▶ _TRY IT_: Give the number of lines in the data below containing the word "will", with no other text.

▶ _DATA TO EXAMINE_:
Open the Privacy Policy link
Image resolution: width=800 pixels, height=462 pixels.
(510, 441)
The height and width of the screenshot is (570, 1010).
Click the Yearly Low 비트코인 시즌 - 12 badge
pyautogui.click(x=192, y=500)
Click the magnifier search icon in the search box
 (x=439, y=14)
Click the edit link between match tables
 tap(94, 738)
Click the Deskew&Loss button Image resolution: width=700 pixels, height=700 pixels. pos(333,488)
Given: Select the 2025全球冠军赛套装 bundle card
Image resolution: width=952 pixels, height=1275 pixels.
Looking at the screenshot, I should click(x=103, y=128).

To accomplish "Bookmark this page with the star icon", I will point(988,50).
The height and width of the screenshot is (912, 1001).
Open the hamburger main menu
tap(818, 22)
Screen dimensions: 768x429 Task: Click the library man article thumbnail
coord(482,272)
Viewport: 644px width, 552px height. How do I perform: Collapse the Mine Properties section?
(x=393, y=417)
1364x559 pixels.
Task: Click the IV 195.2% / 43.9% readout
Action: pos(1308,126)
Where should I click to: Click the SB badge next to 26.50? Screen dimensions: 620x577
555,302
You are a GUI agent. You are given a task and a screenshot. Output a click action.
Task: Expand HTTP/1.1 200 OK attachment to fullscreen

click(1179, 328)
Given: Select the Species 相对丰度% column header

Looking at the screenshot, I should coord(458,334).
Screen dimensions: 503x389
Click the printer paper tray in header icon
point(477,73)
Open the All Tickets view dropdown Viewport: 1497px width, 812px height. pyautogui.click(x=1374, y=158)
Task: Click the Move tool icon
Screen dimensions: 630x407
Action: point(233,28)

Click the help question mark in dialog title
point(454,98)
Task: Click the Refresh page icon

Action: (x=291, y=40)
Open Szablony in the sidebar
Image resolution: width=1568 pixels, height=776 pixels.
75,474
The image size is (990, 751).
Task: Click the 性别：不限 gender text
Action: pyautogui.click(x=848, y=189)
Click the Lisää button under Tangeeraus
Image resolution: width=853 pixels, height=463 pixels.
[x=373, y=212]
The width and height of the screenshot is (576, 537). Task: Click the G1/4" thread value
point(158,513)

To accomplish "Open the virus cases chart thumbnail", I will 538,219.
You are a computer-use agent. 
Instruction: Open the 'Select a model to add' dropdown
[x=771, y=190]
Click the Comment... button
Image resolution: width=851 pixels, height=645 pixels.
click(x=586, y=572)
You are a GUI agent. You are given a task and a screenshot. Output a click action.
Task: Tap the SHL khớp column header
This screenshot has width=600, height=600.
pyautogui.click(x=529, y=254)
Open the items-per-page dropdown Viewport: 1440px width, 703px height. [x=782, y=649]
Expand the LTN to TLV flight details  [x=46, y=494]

▶ _TASK ANSWER_: 2